Retype the lines below exactly, from the one that contains "Task: Select Refresh from the context menu" through the last, and leave every picture out.

Dataset extract: Begin

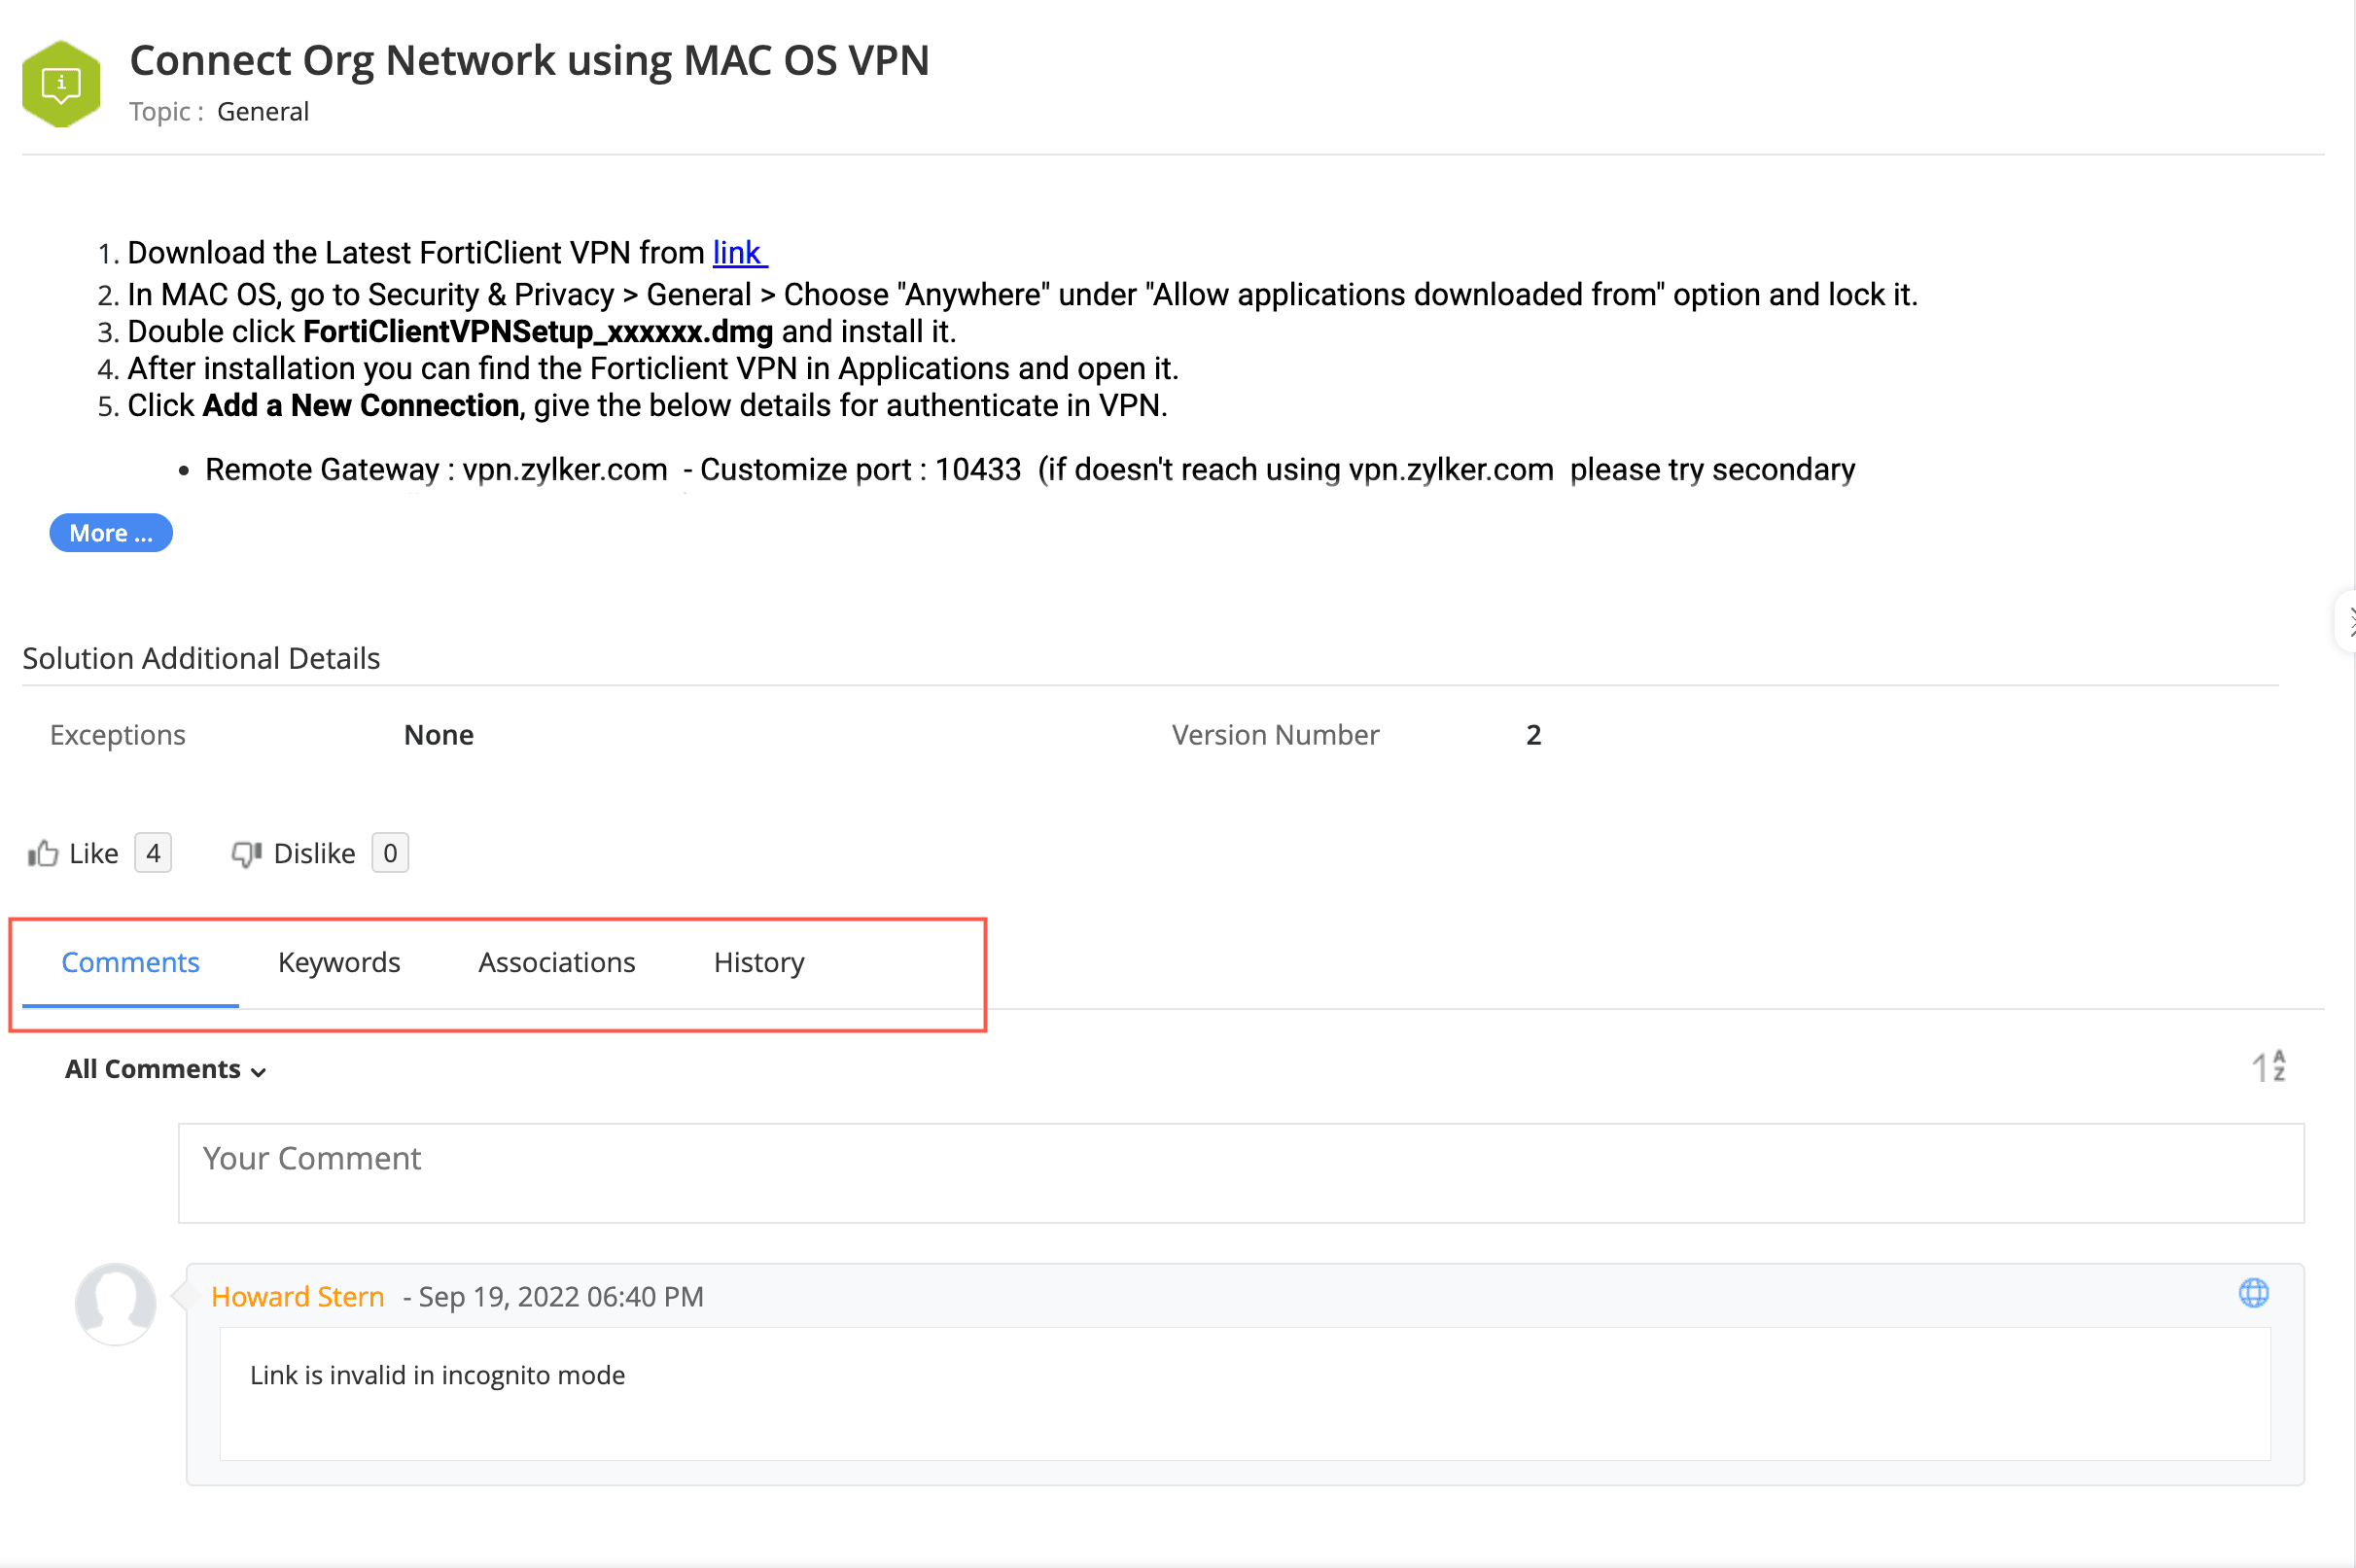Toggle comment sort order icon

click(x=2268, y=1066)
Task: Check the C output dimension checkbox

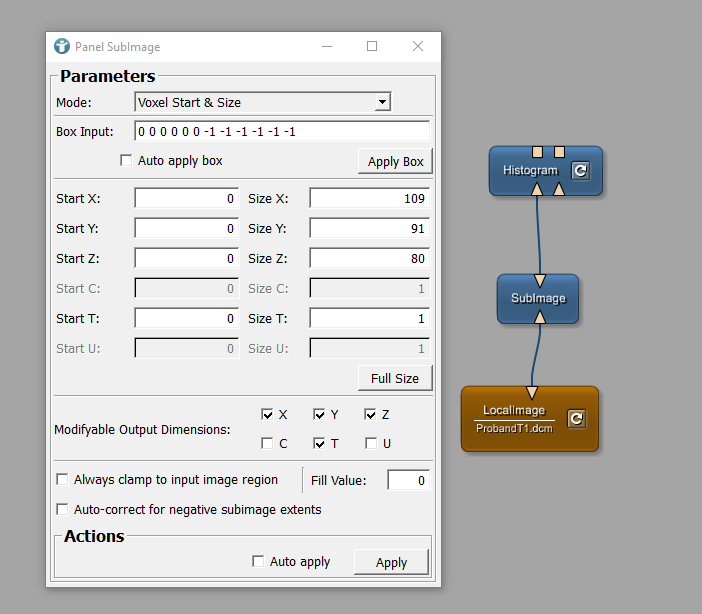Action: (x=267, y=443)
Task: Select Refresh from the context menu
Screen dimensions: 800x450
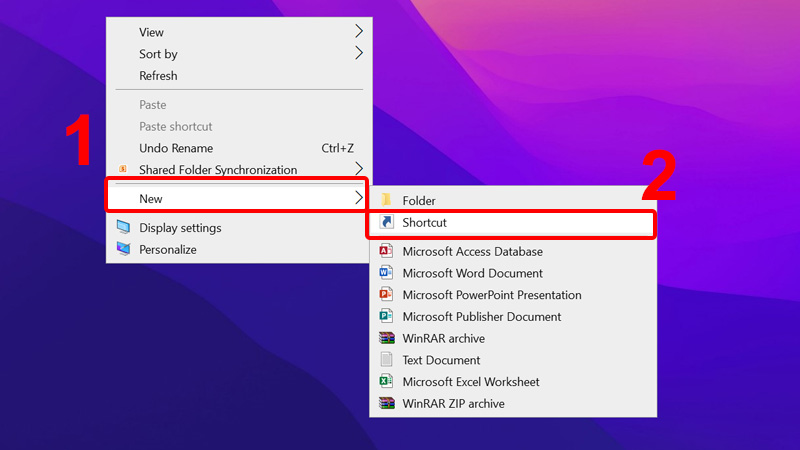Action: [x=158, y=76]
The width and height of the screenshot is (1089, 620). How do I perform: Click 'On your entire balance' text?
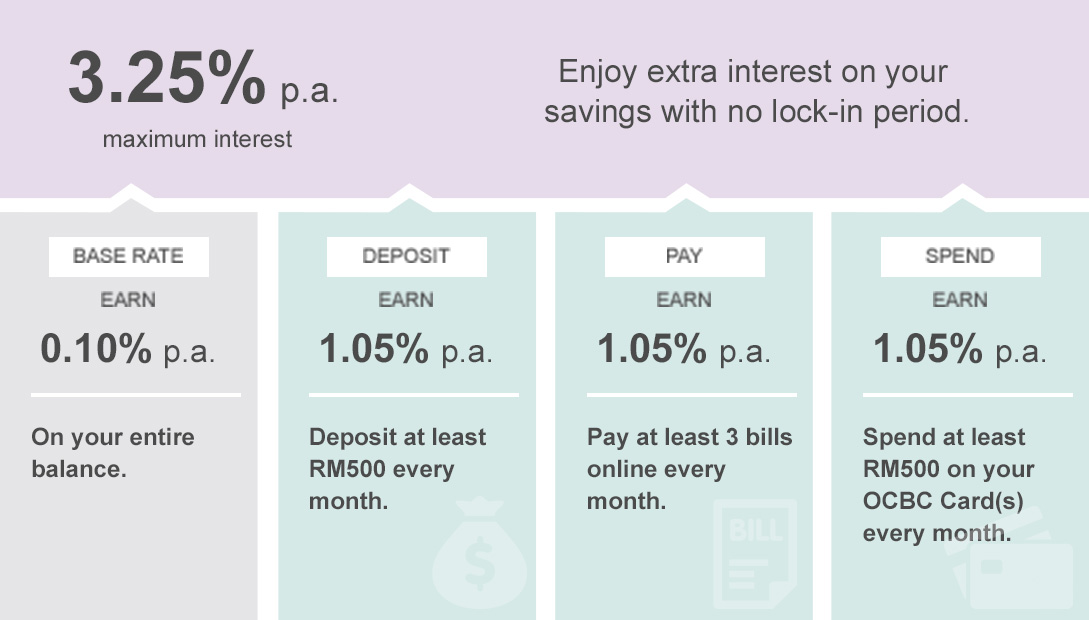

Dataset extract: End

▶ [Exercise output]:
Task: Select Refresh from the context menu
Screen dimensions: 800x450
Action: [x=158, y=76]
The width and height of the screenshot is (1089, 620). How do I perform: Click 'On your entire balance' text?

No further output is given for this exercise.